Formar compitiendo

A raíz de los últimos coleteos de la penúltima polémica que involucró al Real Madrid -y, en este caso, a su cantera-, surgía el debate mil veces mantenido de si la principal función de un equipo filial es la de formar o la de competir. Si el Castilla o el Real Madrid C deberían sacrificar algunos de sus aspectos competitivos -buscar la experiencia dentro del terreno de juego, rendir ciertos aspectos formativos con el objetivo de alcanzar una mejor clasificación en la tabla- para centrarse en su función meramente formativa.

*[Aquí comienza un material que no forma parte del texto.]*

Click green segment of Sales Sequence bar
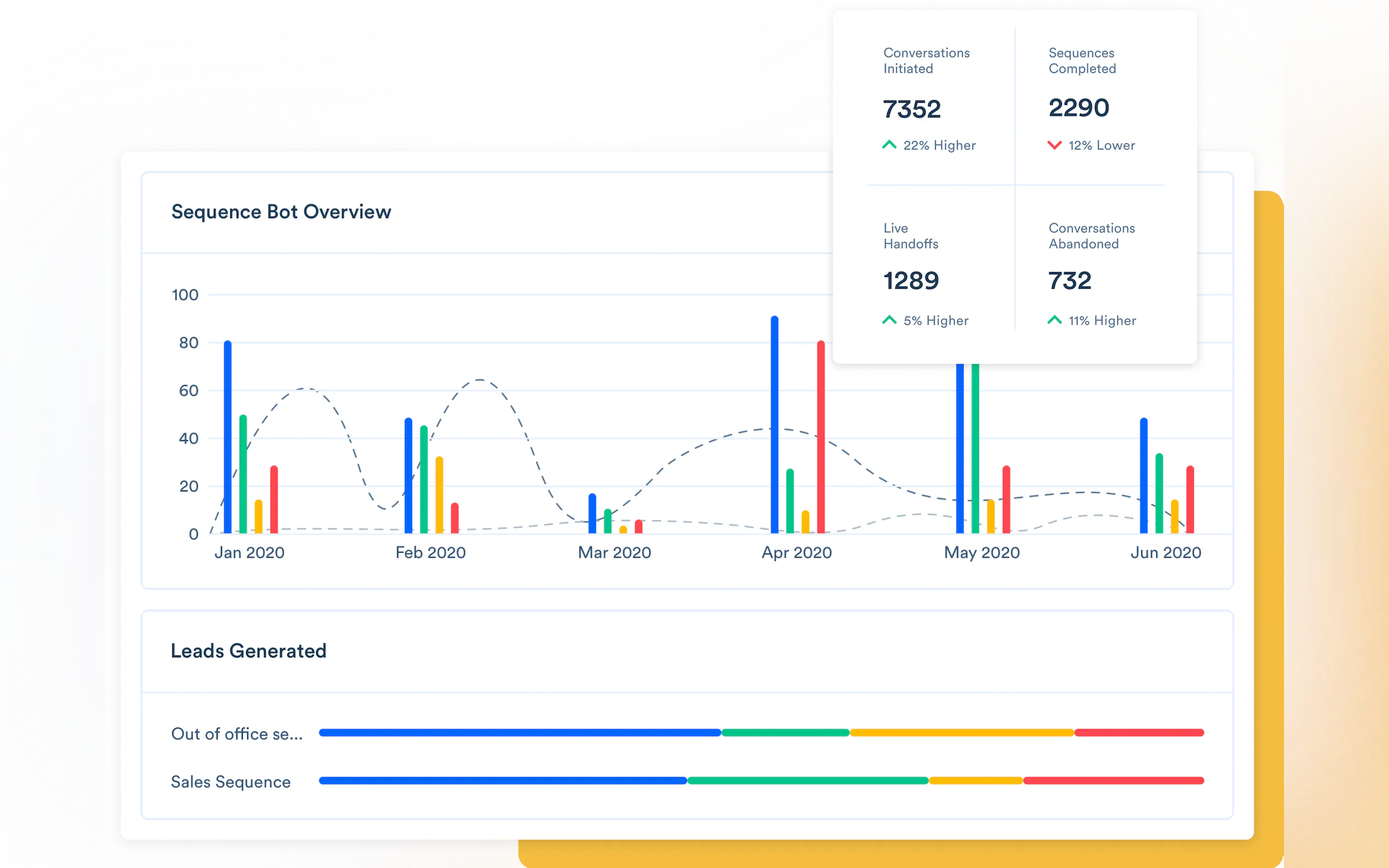Image resolution: width=1389 pixels, height=868 pixels. (x=807, y=781)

Por otra parte, rescatábamos esta misma semana una interesante entrevista con el entrenador del Real Madrid C, Manolo Díaz, en el que entre otros aspectos técnicos, se pronunciaba al respecto que este antiquísimo debate:

“En el club en donde estamos, hasta la categoría juvenil, yo creo que es entendible y muy razonable que se busque la formación. Sí que es verdad que tanto Real Madrid C como Castilla también estamos en un periodo formativo, eso es evidente; pero a mi me cuesta entender la formación sin competir de verdad. No entiendo que un equipo se forme mejor perdiendo que ganando, al revés: un equipo se forma mejor ganando que perdiendo.”

Dejando de lado en este caso la obvia necesidad de mantener la categoría para proporcionar una formación de mayor calidad, Díaz da en el clavo al aludir a la importancia de enseñar a un equipo a ganar y a perder.  Y es que cuando nos referimos a los escalafones superiores de La Fábrica, no debemos olvidar un aspecto fundamental: que el trabajo meramente formativo ya se ha llevado a cabo en las categorías anteriores, mientras que la función de Real Madrid C y Castilla es la de formar al jugador en el aspecto básico de todo equipo de fútbol: competir.

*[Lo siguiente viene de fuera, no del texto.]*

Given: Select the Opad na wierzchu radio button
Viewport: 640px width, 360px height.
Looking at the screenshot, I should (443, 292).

Para simplificar su comprensión, hagamos uso de un ejemplo. Un estudiante universitario se pasa 3, 4 ó 5 años de su vida recibiendo pura formación. Su objetivo no es la competitividad laboral, puesto que está aprendiendo las herramientas básicas para desenvolverse en su futuro puesto. Así, cuando una empresa contrata a un estudiante en prácticas, su misión también es seguir formándole, pero de una manera práctica: no se trata de darle las herramientas, si no de enseñarle a aplicarlas en el mundo real.

De igual forma, un jugador que haya pasado por todas las etapas formativas (infantil, cadete, juvenil, etc.) y llegue a uno de estos dos equipos, que compiten en ligas profesionales, debe llegar con todos los aspectos meramente formativos bien aprendidos. Es misión de este equipo y de su entrenador enseñarle a aplicarlas en el mundo real.

Así pues, la misión de Alberto Toril o Manolo Díaz (o, ya puestos, de José Mourinho) no debe ser la de enseñar a despejar al defensa o centrar al extremo. Su misión debe ser la de enseñarle esos otros aspectos del juego y del mundo futbolístico que no se aprenden a base de repetición, si no de experimentación.

Un jugador que llegue al C o al Castilla desde Juvenil, se dará de bruces con un mundo mucho más competitivo. Aprenderá que es imposible llevar siempre el control del partido, las tretas y trucos -extrafútbolisticos pero básicos- para enfrentarse a rivales rocosos. También que a veces la calidad no lo es todo y hay que saber especular con el rival, el campo o el jugador al que toca cubrir ese día; y que incluso los compañeros menos brillantes pero más experimentados pueden ampliar su conocimiento, su técnica y aportarle bagaje futbolístico.

Aprenderá, en definitiva, a ganar y a perder. A competir.

Esto a veces se olvida. La opinión global parece ser que la función de un filial es dar minutos a los jugadores (y a más talento, más minutos), sin pararse a pensar en lo importante que es la dosificación, la compenetración y competición con los compañeros que comparten puesto. Lo vital que es, de cara al futuro de ese jugador, que se vea envuelto en todas las dinámicas posibles (empates, victorias, derrotas; en el campo, en el banquillo, en la grada) para que, el día de mañana, sea capaz de afrontar todas esas situaciones en un hipotético puesto en el primer equipo desde el conocimiento que da la experiencia.

Así pues, puesto que Castilla y Real Madrid C juegan en dos ligas profesionales como son Segunda y Segunda B, no debe entenderse a estos equipos como una escuela de verano donde aprender a ser mejor delantero o portero; si no como una simulación de la vida real (esa hipotética Primera División) donde cada uno de los jugadores debe familiarizarse e interiorizar todos y cada uno de los mínimos aspectos de un equipo de fútbol profesional.

Se formará, por supuesto. Se formará en el aspecto más básico del fútbol: competir para ser mejor que el rival.